• [Exercise brief]
Using the listing below, retype exactly the lines starting at the one with "You are a GUI" and ending at the one with "przygotuj materiał z", and include both.

• [Material provided]
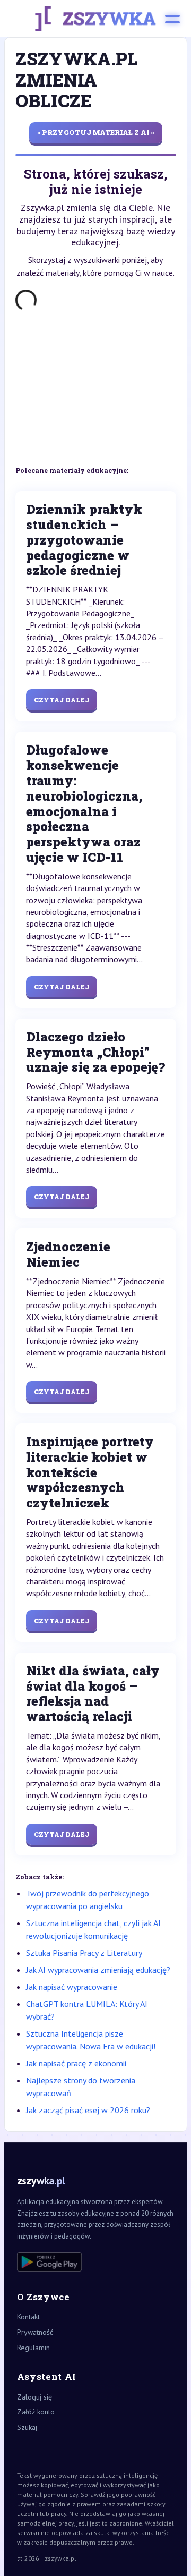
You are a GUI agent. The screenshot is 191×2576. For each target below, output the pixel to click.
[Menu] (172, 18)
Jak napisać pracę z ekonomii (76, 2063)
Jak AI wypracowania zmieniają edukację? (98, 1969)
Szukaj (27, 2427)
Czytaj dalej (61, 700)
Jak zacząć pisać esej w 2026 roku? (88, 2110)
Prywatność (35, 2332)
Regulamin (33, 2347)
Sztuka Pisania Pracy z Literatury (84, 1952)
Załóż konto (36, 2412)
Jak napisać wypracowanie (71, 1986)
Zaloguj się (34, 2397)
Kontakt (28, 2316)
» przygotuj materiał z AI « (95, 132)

==

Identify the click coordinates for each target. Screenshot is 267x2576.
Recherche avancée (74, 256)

• [Answer]
You are a GUI agent. The screenshot is 191×2576. For each target below, output the pixel to click.
[Menu] (172, 18)
Jak napisać pracę z ekonomii (76, 2063)
Jak AI wypracowania zmieniają edukację? (98, 1969)
Szukaj (27, 2427)
Czytaj dalej (61, 700)
Jak zacząć pisać esej w 2026 roku? (88, 2110)
Prywatność (35, 2332)
Regulamin (33, 2347)
Sztuka Pisania Pracy z Literatury (84, 1952)
Załóż konto (36, 2412)
Jak napisać wypracowanie (71, 1986)
Zaloguj się (34, 2397)
Kontakt (28, 2316)
» przygotuj materiał z AI « (95, 132)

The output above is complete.